#### [Task directions]
Where the line containing "You are a computer-use agent. 873x448 pixels." appears, begin retyping; continue exactly through the final line of the data. Omit every picture.

#### [Available data]
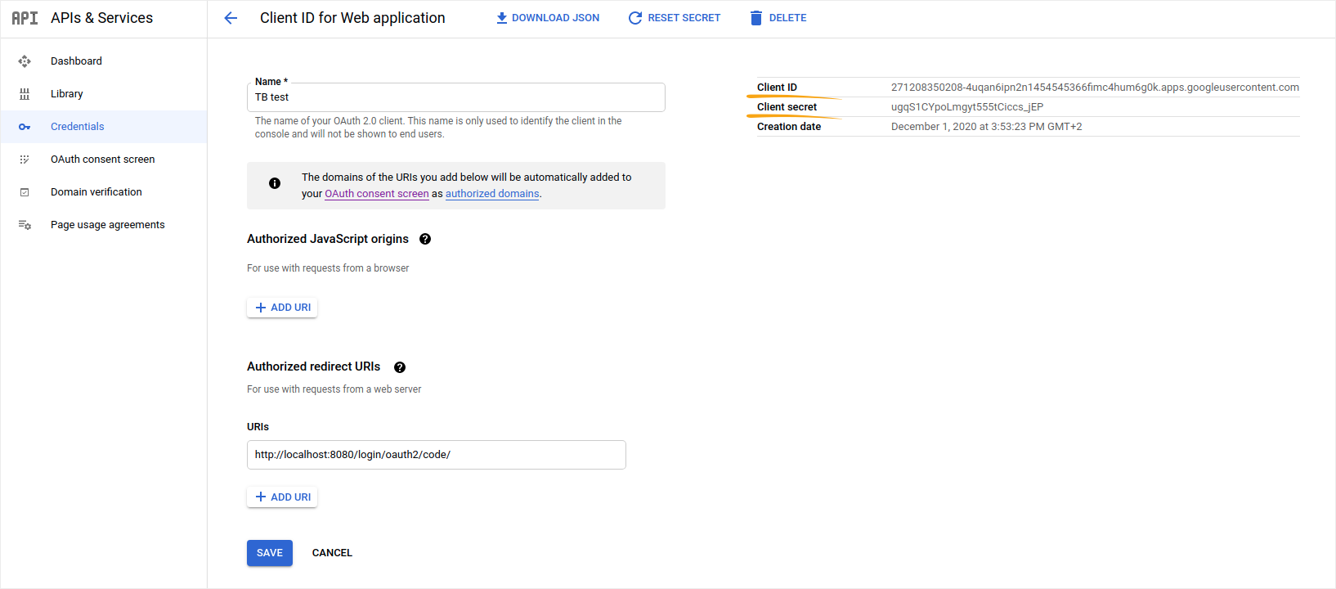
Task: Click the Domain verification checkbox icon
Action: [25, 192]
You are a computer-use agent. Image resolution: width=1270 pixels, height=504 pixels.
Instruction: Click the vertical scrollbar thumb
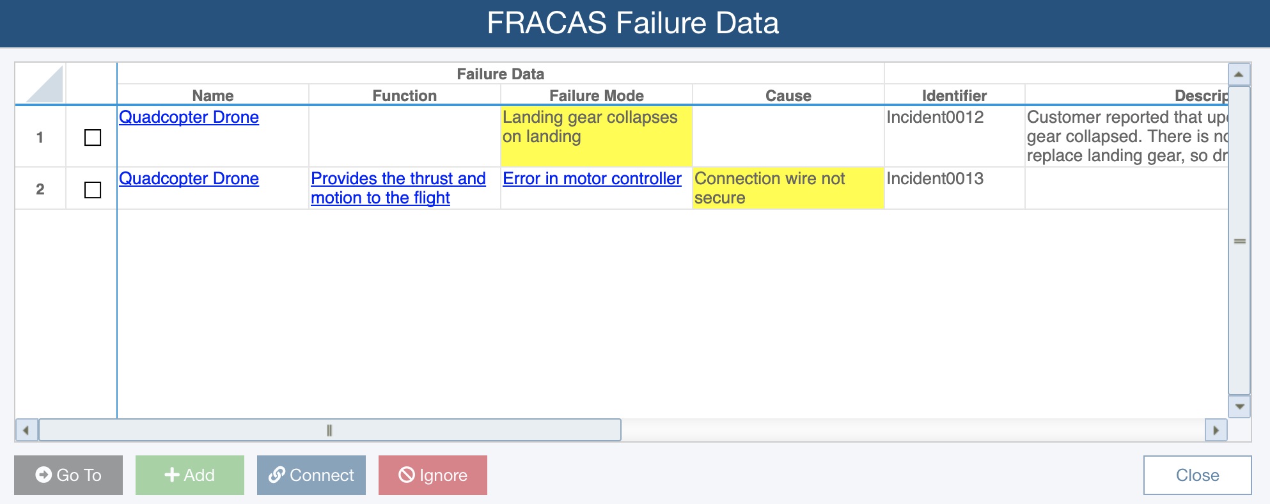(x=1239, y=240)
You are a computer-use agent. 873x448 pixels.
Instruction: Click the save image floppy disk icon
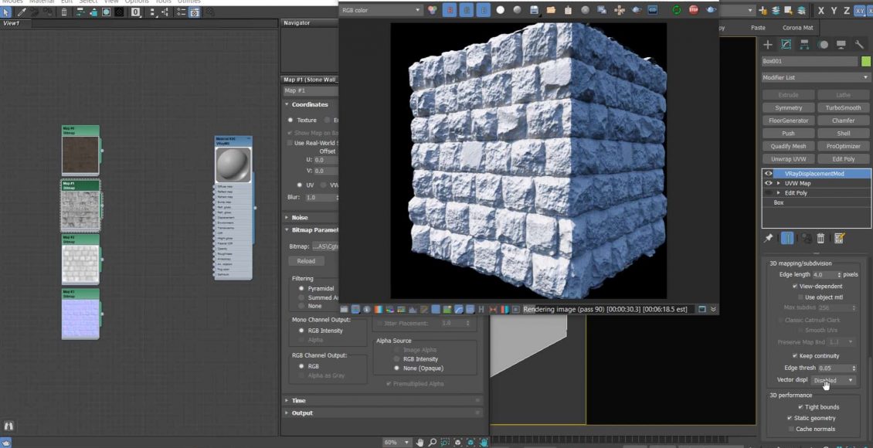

#### [Task response]
You are a computer-use agent. 873x448 pixels.
Instruction: Click the save image floppy disk icon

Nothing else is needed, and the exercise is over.